- _수행할 작업_
a – 본문의 코드에서 vector_size 하이퍼파라미터는 어떤 범위에서 샘플링됩니까?
b – 본문에서 "documents_corpus = []"부터 "trial.suggest_int('vector_size', 20, 100)"까지의 부분을 원문 그대로 다시 입력해 주세요.

- _본문_
In [1]:
from gensim.models.doc2vec import Doc2Vec, TaggedDocument
from nltk.corpus import stopwords
from nltk.tokenize import word_tokenize
from sklearn.metrics.pairwise import cosine_similarity
from sklearn.model_selection import train_test_split
from sklearn.ensemble import RandomForestClassifier
from sklearn.svm import SVC
from xgboost import XGBClassifier
from lightgbm import LGBMClassifier
from sklearn.linear_model import LogisticRegression
import csv
import optuna
import numpy as np

In [2]:
file_path = r'.\crawling_data\preprocessed_essay.csv'

# 자소서 리스트화
documents = []
with open(file_path, 'r') as f:
    reader = csv.reader(f)
    for row in reader:
        documents.append(row[0])

import random

documents = documents[:77] + random.sample(documents[-142:-15], 62) + documents[-15:]

In [3]:
# 전문가 평점 3점 이상인 상위 175개는 label에 1, 나머지 하위는 label에 0 값 부여
# 분류 예측용 label
labels = []
for i in range(154):
    if i < 77:
        labels.append(1)
    else:
        labels.append(0)

In [4]:
# 불용어 리스트 가져오기
stop_words = set(stopwords.words('english'))

def preprocess(text):
    tokens = word_tokenize(text)
    filtered_tokens = [word for word in tokens if word.isalpha() and word not in stop_words]
    return filtered_tokens

documents_corpus = []
for document in documents:
    documents_corpus.append(preprocess(document))

In [5]:
# Tagged Corpus 생성.
# 모델 학습에 필요한 형태로 변환.
my_tagged_corpus = [TaggedDocument(words=my_words, tags=[i]) for i, my_words in enumerate(documents_corpus)]

In [9]:
def objective(trial):
    # 하이퍼파라미터 샘플링
    vector_size = trial.suggest_int('vector_size', 20, 100)
    window = trial.suggest_int('window', 2, 10)
    min_count = trial.suggest_int('min_count', 1, 5)
    epochs = trial.suggest_int('epochs', 10, 50)

    # Doc2Vec 모델 생성 및 학습
    model = Doc2Vec(vector_size=vector_size, window=window, min_count=min_count, epochs=epochs)
    model.build_vocab(my_tagged_corpus)
    model.train(my_tagged_corpus, total_examples=model.corpus_count, epochs=model.epochs)

- _데이터 목록_
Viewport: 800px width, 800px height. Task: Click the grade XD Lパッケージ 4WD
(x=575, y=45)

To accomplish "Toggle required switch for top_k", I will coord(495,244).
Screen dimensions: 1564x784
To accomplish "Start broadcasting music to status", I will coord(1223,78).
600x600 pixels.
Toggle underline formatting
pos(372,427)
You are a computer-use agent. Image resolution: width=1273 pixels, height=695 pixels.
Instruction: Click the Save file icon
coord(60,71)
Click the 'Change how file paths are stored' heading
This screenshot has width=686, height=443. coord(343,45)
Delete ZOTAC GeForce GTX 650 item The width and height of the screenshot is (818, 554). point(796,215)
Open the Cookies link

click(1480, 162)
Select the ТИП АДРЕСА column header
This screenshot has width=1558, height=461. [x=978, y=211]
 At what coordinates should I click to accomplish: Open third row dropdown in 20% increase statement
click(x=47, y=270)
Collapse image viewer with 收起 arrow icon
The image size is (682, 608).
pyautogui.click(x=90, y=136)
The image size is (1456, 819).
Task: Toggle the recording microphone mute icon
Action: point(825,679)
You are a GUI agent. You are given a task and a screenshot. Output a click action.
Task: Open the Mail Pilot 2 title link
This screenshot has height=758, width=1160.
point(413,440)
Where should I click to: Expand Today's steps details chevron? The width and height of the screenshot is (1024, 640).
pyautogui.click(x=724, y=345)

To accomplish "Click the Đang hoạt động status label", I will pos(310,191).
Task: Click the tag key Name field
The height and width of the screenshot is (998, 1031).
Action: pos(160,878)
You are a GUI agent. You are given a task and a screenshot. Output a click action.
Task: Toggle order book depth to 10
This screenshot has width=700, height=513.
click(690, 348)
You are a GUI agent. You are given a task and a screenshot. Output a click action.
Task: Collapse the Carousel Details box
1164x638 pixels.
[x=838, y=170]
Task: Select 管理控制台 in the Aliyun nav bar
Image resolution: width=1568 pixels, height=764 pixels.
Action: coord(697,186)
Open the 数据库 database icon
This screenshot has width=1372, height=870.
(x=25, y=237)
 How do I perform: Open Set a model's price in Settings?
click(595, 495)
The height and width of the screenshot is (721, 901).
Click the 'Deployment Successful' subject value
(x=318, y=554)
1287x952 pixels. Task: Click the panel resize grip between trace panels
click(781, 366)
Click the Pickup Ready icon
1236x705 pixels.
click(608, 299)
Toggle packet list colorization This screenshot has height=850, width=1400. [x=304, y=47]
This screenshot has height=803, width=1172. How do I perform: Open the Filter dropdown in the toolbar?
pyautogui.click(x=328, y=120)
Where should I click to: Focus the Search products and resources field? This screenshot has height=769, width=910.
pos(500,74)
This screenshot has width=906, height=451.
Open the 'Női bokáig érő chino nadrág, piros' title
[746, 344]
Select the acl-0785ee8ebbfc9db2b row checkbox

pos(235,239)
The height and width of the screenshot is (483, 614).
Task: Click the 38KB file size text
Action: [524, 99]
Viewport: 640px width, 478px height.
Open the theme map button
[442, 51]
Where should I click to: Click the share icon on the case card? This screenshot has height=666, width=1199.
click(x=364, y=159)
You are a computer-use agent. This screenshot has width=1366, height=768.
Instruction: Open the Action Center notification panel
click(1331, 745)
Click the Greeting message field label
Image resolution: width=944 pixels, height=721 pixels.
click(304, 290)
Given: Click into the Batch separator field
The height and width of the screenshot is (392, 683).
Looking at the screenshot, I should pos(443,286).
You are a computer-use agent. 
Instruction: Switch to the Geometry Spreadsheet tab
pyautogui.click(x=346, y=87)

- _작업별 결과_
a – 20부터 100까지의 범위에서 샘플링됩니다.

b –
documents_corpus = []
for document in documents:
    documents_corpus.append(preprocess(document))

In [5]:
# Tagged Corpus 생성.
# 모델 학습에 필요한 형태로 변환.
my_tagged_corpus = [TaggedDocument(words=my_words, tags=[i]) for i, my_words in enumerate(documents_corpus)]

In [9]:
def objective(trial):
    # 하이퍼파라미터 샘플링
    vector_size = trial.suggest_int('vector_size', 20, 100)